I had a lot of trouble with this induction problem from Rosen's Discrete Mathematics and Its Applications, 8th ed.:
Use mathematical induction to show that a rectangular checkerboard with an even number of cells and two squares missing, one white and one black, can be covered by dominoes.
(We can assume the board has a black-white checkerboard coloration.)
For my partial attempt, I let $ P(n, k) $ be the claim that a $ 2n \times k $ checkerboard missing a white and a black cell can be covered by dominoes. I also noted that, in order for $ P(n, k) $ to be true, we must have $ n \geq 1 $ and $ k \geq 2 $ i.e. both sides of the checkerboard must have length at least 2.
But after that, I wasn't sure what the basis and inductive steps would be. For the basis step, I proved $ P(1, 2) $ true, but I probably should've include more base cases, just didn't know which ones.
The inductive step was the hardest part for me. I was fairly certain this would be a proof by strong induction, since the inductive step probably involves splitting up a checkerboard into smaller boards. The issue here is that at least one of these smaller boards will not have a black and a white cell missing, meaning we cannot directly apply the inductive hypothesis.

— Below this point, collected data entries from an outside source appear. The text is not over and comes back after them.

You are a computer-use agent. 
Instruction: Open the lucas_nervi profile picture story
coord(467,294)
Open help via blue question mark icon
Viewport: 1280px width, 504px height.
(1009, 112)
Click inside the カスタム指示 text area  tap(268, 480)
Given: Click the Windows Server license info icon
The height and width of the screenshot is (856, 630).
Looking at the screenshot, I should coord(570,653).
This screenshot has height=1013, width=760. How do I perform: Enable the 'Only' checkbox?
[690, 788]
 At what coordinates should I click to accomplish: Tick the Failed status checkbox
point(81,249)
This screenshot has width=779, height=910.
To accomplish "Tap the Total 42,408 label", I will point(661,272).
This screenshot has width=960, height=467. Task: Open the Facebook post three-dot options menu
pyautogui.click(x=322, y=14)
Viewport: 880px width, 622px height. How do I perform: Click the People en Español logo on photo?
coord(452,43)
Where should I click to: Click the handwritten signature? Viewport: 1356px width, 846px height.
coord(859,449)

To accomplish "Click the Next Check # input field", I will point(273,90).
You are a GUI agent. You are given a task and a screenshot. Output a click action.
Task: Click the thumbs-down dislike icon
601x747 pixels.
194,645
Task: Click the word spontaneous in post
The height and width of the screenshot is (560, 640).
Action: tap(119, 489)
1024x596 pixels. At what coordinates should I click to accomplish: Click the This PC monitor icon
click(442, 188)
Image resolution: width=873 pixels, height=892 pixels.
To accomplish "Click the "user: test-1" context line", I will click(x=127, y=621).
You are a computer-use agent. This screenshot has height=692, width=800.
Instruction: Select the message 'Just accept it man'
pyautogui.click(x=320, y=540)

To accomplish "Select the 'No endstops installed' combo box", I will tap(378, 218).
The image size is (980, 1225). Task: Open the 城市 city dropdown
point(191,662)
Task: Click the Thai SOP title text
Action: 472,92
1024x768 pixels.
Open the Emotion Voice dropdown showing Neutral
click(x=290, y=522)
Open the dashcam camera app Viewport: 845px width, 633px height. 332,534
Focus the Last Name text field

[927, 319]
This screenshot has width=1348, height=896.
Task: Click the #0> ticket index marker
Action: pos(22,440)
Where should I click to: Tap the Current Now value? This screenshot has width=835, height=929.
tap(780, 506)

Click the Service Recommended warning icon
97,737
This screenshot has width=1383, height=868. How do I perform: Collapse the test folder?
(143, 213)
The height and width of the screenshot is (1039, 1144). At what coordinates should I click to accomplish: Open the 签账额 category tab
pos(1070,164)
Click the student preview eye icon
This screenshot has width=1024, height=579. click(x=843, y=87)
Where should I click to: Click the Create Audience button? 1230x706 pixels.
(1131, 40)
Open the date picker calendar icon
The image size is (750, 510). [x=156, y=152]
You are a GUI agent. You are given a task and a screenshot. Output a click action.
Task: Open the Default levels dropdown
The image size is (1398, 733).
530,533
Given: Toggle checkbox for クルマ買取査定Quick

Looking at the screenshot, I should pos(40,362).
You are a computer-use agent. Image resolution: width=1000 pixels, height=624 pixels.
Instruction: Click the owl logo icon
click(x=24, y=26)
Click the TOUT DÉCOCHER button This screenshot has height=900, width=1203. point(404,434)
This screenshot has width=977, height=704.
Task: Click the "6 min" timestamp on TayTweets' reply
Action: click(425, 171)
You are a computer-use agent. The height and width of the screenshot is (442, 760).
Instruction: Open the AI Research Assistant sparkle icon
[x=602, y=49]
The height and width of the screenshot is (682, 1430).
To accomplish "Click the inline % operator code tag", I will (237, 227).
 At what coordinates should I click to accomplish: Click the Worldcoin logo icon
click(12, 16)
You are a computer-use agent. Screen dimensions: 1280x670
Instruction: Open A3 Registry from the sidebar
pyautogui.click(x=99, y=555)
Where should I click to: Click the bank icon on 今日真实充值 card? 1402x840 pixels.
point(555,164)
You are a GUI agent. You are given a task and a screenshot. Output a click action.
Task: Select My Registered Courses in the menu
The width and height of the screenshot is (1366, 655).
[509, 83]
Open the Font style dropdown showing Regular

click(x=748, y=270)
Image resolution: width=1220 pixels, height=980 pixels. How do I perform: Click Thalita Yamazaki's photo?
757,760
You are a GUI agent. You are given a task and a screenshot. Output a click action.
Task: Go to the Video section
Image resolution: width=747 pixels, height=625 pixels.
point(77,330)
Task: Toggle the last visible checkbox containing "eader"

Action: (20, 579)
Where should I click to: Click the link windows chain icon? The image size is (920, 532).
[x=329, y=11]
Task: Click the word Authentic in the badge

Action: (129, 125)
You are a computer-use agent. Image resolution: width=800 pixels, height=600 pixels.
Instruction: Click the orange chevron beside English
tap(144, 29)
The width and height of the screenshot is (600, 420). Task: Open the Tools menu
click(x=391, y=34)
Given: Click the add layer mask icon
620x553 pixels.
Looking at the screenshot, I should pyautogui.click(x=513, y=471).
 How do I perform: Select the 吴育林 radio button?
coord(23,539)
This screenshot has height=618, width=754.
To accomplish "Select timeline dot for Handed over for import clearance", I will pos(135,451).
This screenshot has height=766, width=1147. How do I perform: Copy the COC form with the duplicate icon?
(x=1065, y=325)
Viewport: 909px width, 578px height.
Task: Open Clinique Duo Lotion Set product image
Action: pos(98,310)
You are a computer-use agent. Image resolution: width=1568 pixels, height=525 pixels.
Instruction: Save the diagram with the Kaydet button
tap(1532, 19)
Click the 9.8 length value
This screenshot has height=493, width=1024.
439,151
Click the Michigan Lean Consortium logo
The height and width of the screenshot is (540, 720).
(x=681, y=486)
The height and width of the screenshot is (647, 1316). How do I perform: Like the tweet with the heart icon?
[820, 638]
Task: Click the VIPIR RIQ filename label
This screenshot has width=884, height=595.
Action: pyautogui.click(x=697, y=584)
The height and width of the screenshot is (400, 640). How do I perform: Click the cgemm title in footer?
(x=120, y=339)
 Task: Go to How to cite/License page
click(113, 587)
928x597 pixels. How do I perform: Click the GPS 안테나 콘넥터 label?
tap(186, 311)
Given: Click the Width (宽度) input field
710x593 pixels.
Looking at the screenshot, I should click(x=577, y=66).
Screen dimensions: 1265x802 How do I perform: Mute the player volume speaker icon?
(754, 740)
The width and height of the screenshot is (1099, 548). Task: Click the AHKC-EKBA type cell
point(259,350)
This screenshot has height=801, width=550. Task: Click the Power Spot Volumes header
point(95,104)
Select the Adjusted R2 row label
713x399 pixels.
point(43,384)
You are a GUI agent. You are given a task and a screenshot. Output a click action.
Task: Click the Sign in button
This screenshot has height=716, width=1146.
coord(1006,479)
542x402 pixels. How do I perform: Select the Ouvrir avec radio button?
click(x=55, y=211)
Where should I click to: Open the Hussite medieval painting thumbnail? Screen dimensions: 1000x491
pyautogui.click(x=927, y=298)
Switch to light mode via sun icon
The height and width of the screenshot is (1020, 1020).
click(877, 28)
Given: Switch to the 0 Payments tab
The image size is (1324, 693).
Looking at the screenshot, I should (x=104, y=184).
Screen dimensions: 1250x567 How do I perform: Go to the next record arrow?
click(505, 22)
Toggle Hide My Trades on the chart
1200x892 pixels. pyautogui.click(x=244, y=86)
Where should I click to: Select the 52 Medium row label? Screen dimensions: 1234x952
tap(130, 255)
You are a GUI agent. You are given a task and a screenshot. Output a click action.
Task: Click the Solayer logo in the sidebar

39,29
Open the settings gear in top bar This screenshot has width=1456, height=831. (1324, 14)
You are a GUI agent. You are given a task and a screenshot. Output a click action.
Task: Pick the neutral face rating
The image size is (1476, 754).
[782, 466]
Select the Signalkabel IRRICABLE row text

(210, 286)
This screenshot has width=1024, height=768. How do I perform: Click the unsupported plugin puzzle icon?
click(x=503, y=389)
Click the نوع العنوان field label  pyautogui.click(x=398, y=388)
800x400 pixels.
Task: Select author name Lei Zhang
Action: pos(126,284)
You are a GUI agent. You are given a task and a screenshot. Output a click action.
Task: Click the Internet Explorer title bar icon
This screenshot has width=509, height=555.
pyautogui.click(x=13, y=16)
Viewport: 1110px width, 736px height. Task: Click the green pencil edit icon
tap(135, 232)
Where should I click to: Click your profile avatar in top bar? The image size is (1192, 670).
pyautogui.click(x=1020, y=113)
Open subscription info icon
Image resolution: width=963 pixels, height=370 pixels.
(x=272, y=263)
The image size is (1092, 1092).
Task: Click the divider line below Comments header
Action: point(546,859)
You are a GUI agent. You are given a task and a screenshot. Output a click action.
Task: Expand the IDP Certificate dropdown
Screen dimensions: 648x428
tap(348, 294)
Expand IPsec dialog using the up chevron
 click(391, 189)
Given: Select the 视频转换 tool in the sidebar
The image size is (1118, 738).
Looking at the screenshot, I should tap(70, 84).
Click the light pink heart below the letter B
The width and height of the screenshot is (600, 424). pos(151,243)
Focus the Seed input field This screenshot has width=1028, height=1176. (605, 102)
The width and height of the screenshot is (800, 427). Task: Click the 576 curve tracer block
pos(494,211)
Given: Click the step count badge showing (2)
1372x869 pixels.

I was also feeling iffy about applying induction on a proposition containing two variables, since we only learned how to do induction on propositions of one variable. But I couldn't figure out a formulation of the claim that uses only one variable and covers all cases for the dimensions of the board.
Is there a less convoluted way of going about doing this? Did I miss something obvious?
(Of course, this question is much more easily proven by a coloring argument, but it was assigned as homework in a section on induction, so we had to use that proof method.)